Neneng Susilawati

Belum menuliskan informasi profilenya.

Selengkapnya
Navigasi Web
Ibu sahabat terbaikku

Ibu sahabat terbaikku

Ibu Sahabat Terbaikku

Tetes- tetes air hujan perlahan membasahi aneka macam bunga di halaman. Semakin lama hujanpun semakin deras.

Aku duduk di teras beranda rumah, memperhatikan derasnya nyanyian hujan yang jatuh dari langit. Tetesan air hujan membuat segar tanaman di halaman.

Akupun membatin aah…, selalu saja hujan membuatku terhanyut dengan suasana syahdu. Aku bisa berlama- lama menikmati nuansa indah. Curah hujan membasahi kelopak bunga, daun, seperti butir Kristal yang jatuh memukau.

Tanaman hias di halaman menarikku untuk tetap menatapnya, semua memunculkan kesan indah. Bagian tubuhnya menarik. Memandang bunga, daun, buah, batang bahkan dahannya, cantik menawan.

Tidak hanya indah….semerbak wanginya mengharumkan beranda sampai masuk ke dalam ruangan.

Hembusan angin yang memasuki tubuh membuatku mulai kedinginan.

Tiba- tiba suami datang menghampiriku di beranda.

“Wedang jahe sama pisang goring nih,” suami mendekatiku sambil membawakan secangkir wedang jahe dan sepiring pisang goreng.

“Terimakasih,” ucapku dengan perasaan senang.

Suami yang baik hati duduk disampingku sambil bercerita tentang ibu yang membesarkannya. Aku mengalihkan perhatian kearahnya. Mendengarkan ceritanya sambil menyeruput wedang jahe panas.

Suara Iwan Fals terdengar sayup-sayup menyanyikan lagu ibu di tengah hujan deras.

Ribuan kilo jalan yang kau tempuh

Lewati rintang untuk aku anakmu

Ibuku sayang masih terus berjalan

Walau tapak kaki

Penuh darah penuh nanah

“Ibu tidak pernah menyerah dengan cobaan yang kami alami.” Kata suami dengan suara bergetar.

Dia bercerita dengan segenap jiwa, kekaguman terhadap sosok seorang ibu panutan begitu melekat dalam angan.

“Bapak dan adik sakit parah di rawat di rumah sakit”. katanya melanjutkan.

“Keadaan ekonomi juga sedang terpuruk”. Sambil memejamkan mata membayangkan kepiluan masa lalu.

Lagu Iwan Fals terdengar lagi, terasa sangat menyentuh.

Seperti udara

Kasih yang engkau berikan

Tak mampu ‘ku membalas

Ibu…

Ibu…

Ku perhatikan bunga cempaka yang bunganya menyembul dari balik dedaunan.

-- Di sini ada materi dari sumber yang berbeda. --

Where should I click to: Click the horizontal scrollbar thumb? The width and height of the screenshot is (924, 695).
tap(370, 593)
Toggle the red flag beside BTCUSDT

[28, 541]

Selalu saja aku kagum dengan ciptaan Allah yang maha indah. Berwarna putih, cantik. Bunga cempaka kesayangan Ibu. Melihatnya, selalu membuat aku rindu Ibu…

Seorang ibu memang laksana semarak wangi bunga di taman. Harum baunya melekat hangat dalam relung setiap anak.

Mendengar lagu Iwan Fals, dan memandang bunga cempaka di halaman, mengingatkanku akan harum wangi Ibu.

Ibu yang selalu tegar dalam setiap keadaan. Tidak pernah aku melihat Ibu menangis bahkan ketika ayah berpulang, Ibu dengan tabah menghadapinya.

Ibu beruntung, Bapak seorang suami yang sangat baik dan setia. Tidak sekalipun aku melihat Bapak bersikap kasar atau membentak Ibu. Begitupun sebaliknya. Ibu istri yang sholehah yang siap melayani keperluan Bapak dengan segenap cinta. Tidak pernah ada pertengkaran di antara mereka apalagi karena perempuan lain yang marak terjadi akhir- akhir ini.

“ Kita usaha apa ya Nesya,” kata Ibu setelah 2 bulan kematian ayah.

Ayah seorang pensiunan aparatur sipil Negara dan kakak- kakak sudah bekerja semua. Ibu bisa saja menengadahkan tangan meminta bantuan biaya keperluan rumah tangga. Ibu tidak melakukannya.Tidak pernah aku melihat Ibu meminta- minta walaupun kepada anaknya. Kemandiriannya membuat salut.

“Kita dagang Bu,” ujarku mantap.

“Barang- barang kebutuhan rumah tangga,” kataku melanjutkan obrolan di teras rumah kami.

Teringat sejarah Nabi yang mulai berdagang di usia 12 tahun. Abu Thalib sang paman mengajak Nabi untuk berdagang ke Negeri Syam.

Usaha perdagangan Rosulullah pun tidak main- main. Sang uswatun hasanah telah terlibat perdagangan internasional sejak remaja.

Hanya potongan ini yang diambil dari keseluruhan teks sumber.